Programming against a Performance Interface

We have been experimenting with the concept of coding against performance as part of a normal developer's activities versus doing it at the end of the product release cycle. Here are some things we are trying, maybe some of them are applicable to the general development community. I will explain them in the context of our development environment but they can be applied to almost all programming environments:

When a developer codes one or more operations that taken together constitute towards a user gesture, we want the developer to think about what server's response duration is acceptable for the given user gesture. User gesture can be something like, log in or creating a business object, search, and so on. This performance number is then recorded as a contract (Application Response Interface - an ARI as we like to call it) for that user gesture. The framework will then measure the actual response time as seen by the client and any time the contract for performance is broken, will trigger a performance exception. The performance exception report is then archived/sent to the instrumentation server with other relevant contextual information (user gesture, client properties, client location, and so on). The performance exception report can be further modified to do different things when running in development mode or production mode. In addition, it can be normalized to reflect such things as network latency between the client and server (which we also measure on a periodic basis - and gets sent to the instrumentation server as a latency report every few minutes).

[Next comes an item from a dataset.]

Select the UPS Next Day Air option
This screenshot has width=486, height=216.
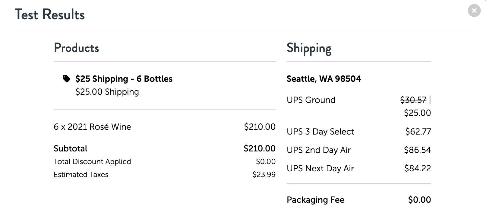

We have other plans to correlate this to other server internal performance, but I will write about that in a later blog post.

We have implemented this using GWT on a Java based Google App Engine (GAE) application, but can be extended to any other programming environment.

Thursday, May 27, 2010

Making GWT UncaughtExceptionHandler send problem reports to server

If you are using GWT to write any level of real world application, you will most likely implement the com.google.gwt.core.client.GWT.UncaughtExceptionHandler. This is setup via the API provided via com.google.gwt.core.client.GWT (setUncaughtExceptionHandler()).

We have added some additional error reporting code in the exception handler, that will report the exception to the server. Along with the exception trace we are also sending client context and operation state information (and of course user-agent information is paired with that on the server). This entire set of information is logged in to the database for analysis. Given the differences in cross-browser implementation of some of these technologies, we hope to be able to make the quality of code better via this reporting mechanism. We simply don't have the bandwidth to test every user action on every browser (that of course is the very reason we use GWT).

We will report on our findings after letting this code run for a few weeks.